Foreign Ministry spokesman Badr Abdelatty updated United States Secretary of State John Kerry and French Foreign Minister Laurent Fabius with the latest developments in Palestine, a statement by the foreign ministry said.
A 72-hour humanitarian ceasefire brokered between Israel and Palestinian factions by Egypt came into effect one minute past midnight on Sunday, the second in under a week.
Shoukry informed Kerry and Fabius of developments regarding the “course of the ongoing indirect negotiations taking place in Cairo with the purpose of maintaining the temporary ceasefire, lifting the Israeli siege on the Gaza Strip and working on reconstructing the strip”.
Tuesday is the second day of resumed indirect talks between the Israeli and Palestinian sides in Cairo. Hamas leader Moussa Abu Marzouk was cited by state-run MENA as saying on Tuesday, “we are facing difficult negotiations”. He said the first ceasefire ended without a noteworthy achievement and that this is the second and final ceasefire, adding that the seriousness surrounding these talks is now clear.
Khaled Al-Batsh, a leader in Gaza’s Islamic Jihad movement, was cited by state-run MENA as saying that he will not accept any mediation other than that of Egypt. Al-Batsh, who is part of the talks in Cairo, added that the latest round of talks is the most “serious, intense and difficult”.
Paul Hirschson, an Israeli foreign ministry spokesman, had said on Monday that after various attempts at a ceasefire the “level of trust is not that high” and Israeli Prime Minister Benjamin Nentanyahu insisted on Sunday that Israel would “not negotiate under fire”.
On the other hand, Hamas’ political bureau chief Khaled Meshaal reiterated on Sunday in an interview with AFP that there could be no long lasting truce that does not include lifting the blockade on Gaza.

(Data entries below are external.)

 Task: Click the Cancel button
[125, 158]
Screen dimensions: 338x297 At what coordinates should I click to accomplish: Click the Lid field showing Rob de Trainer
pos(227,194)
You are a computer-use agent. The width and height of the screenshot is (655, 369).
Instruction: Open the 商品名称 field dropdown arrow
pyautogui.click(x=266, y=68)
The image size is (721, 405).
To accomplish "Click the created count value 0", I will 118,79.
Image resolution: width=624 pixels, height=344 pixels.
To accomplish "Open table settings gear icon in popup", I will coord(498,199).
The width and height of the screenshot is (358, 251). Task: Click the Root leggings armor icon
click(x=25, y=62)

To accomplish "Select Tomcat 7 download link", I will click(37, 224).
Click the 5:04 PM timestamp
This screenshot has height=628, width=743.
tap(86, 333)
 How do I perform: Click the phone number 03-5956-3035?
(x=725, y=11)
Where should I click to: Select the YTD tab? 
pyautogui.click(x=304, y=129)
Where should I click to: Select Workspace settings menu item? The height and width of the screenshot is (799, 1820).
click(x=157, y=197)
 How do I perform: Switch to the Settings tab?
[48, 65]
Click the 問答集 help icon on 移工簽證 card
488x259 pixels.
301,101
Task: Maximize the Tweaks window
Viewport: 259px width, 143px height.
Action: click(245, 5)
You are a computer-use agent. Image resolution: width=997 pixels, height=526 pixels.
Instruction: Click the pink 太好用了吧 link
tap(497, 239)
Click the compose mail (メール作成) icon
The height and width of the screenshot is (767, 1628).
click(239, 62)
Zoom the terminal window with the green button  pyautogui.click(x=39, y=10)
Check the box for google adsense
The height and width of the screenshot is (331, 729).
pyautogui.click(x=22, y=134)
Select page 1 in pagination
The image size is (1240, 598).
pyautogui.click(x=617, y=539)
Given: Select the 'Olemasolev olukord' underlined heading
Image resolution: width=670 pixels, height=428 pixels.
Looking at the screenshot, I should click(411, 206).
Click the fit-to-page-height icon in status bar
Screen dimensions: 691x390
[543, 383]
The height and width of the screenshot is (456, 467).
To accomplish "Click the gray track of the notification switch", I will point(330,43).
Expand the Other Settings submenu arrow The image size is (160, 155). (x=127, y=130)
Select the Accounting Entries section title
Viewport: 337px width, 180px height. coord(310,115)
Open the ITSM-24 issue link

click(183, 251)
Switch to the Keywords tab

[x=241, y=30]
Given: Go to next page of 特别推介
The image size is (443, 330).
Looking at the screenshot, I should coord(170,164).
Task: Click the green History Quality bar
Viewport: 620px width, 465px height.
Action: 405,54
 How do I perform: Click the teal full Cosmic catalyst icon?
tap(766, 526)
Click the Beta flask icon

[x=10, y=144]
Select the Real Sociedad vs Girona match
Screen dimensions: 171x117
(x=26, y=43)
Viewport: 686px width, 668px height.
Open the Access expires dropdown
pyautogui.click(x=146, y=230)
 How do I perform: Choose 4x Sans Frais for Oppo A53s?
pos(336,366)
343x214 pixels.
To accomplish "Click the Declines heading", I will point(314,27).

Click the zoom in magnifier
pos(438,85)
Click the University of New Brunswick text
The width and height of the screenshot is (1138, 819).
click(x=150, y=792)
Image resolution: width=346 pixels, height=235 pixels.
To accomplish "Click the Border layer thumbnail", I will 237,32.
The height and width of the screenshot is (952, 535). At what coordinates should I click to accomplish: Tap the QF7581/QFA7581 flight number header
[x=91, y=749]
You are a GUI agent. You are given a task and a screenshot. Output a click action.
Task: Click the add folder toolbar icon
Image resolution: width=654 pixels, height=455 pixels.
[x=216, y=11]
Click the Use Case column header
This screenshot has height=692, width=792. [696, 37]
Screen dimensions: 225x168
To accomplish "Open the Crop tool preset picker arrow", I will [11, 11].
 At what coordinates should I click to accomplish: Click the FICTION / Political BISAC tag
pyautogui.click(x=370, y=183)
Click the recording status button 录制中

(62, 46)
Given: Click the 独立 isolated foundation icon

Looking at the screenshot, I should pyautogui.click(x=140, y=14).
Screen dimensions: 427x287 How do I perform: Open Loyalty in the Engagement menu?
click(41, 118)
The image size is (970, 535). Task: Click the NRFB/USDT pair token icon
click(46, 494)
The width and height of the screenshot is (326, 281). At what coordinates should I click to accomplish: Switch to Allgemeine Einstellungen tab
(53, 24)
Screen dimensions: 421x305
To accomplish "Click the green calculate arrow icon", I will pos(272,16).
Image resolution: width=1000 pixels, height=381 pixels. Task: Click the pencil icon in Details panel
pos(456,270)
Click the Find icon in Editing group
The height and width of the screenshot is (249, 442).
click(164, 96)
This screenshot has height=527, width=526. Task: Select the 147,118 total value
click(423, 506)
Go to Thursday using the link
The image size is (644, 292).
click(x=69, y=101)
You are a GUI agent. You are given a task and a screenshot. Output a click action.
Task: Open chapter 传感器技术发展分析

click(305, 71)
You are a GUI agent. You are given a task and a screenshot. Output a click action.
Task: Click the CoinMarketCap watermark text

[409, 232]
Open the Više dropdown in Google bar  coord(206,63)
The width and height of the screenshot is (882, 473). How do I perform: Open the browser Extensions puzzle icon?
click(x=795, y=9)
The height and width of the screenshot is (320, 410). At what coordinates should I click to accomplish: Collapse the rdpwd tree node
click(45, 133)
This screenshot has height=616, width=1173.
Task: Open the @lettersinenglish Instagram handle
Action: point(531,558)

The indirect talks in Cairo continue to use an Egyptian ceasefire initiative, which was first presented on 14 July but rejected by Hamas after the group claimed it was not officially approached to participate. Israel accepted the agreement but resumed its airstrikes after it was apparent that the deal had not been accepted by Hamas.
The conflict, which began on 7 July, has killed over 2,000. In Gaza alone 1,948 people have been killed, including “1,402 civilians, of whom 456 are children and 237 are women”, according to the United Nations Office for the Coordination of Humanitarian Affairs.